JAKARTA, kontak24 - Mantan Bupati Tanah Bumbu, Mardani Maming, menjadi sorotan publik pasca diputus bersalah atas dugaan suap terkait izin usaha pertambangan. Penegakan hukum kepada Mardani menjadi sorotan karena putusan hakim yang dinilai cenderung presumption of corruption atau praduga korupsi yang berlebihan.
Keputusan bahwa Ramdani bersalah malah membuat sejumlah tokoh pemuda, aktivis, hingga akademisi meragukan dasar hukum dari putusan tersebut. Mereka menilai terdapat kekeliruan dari keputusan hakim.

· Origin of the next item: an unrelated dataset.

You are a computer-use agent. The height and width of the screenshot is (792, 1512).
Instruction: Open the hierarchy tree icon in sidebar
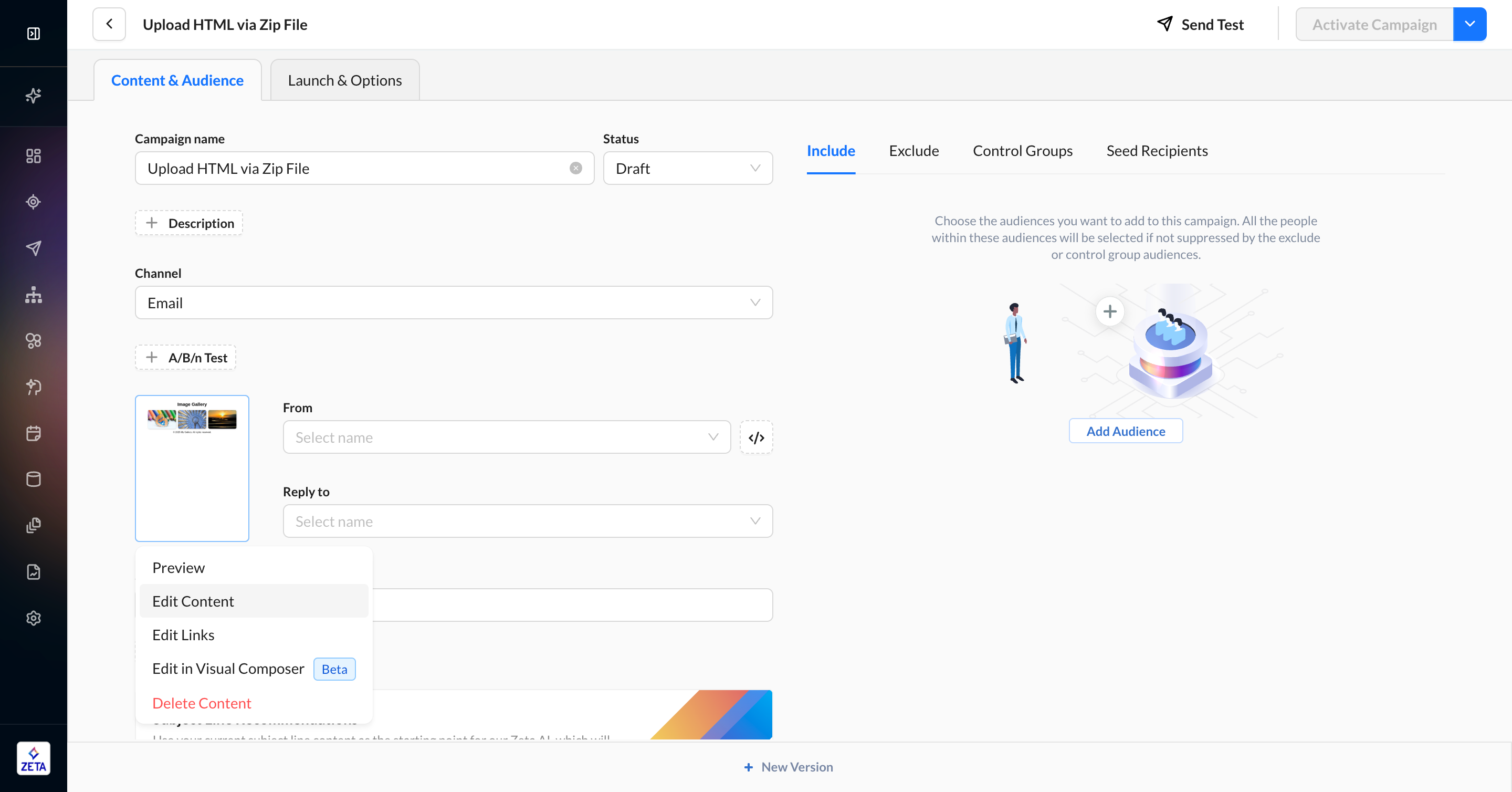[x=34, y=294]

Ketua BPC HIPMI Kabupaten Gorontalo, Gustriman Idris Aliwu, mengatakan putusan hakim kepada Mardani mengkhawatirkan karena mengaburkan batas antara tindakan yang bersifat administratif dengan tindak pidana korupsi.
Sebab, keputusan Mardani selaku bupati terkait pengalihan IUP dari aspek hukum administrasi adalah sah dan tidak pernah dinyatakan batal oleh Pengadilan Tata Usaha Negara (PTUN).
“Saya melihat hakim cenderung menjerat orang atau pejabat publik dengan tuduhan korupsi, tanpa memperhatikan secara cermat unsur-unsur pidana. Di sini terlihat jelas bahwa hakim menafikan kebenaran,” kata Gustriman, Senin (28/10/24).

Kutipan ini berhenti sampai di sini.